### MATERIAL SUPPLIED:
* * * * * * * * *

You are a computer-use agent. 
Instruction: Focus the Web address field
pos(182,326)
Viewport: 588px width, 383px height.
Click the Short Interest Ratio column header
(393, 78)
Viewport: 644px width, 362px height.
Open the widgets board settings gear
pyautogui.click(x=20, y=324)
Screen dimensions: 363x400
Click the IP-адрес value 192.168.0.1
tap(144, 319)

* * * * * * * * *

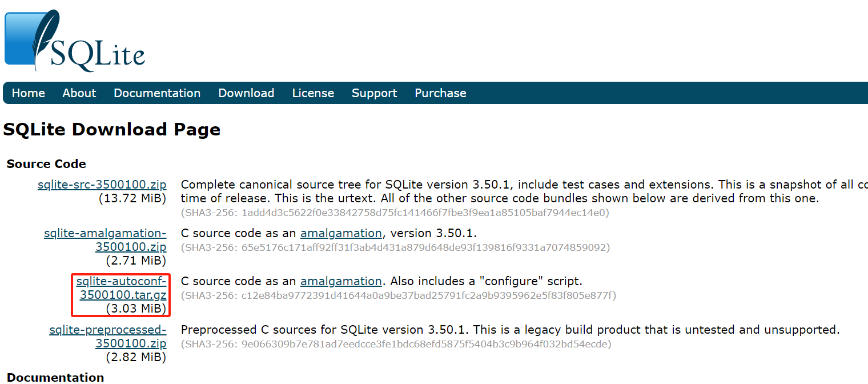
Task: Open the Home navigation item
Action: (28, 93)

* * * * * * * * *

Return a copy of each line in the entries that contains "width".

Viewport: 588px width, 383px height.
Viewport: 644px width, 362px height.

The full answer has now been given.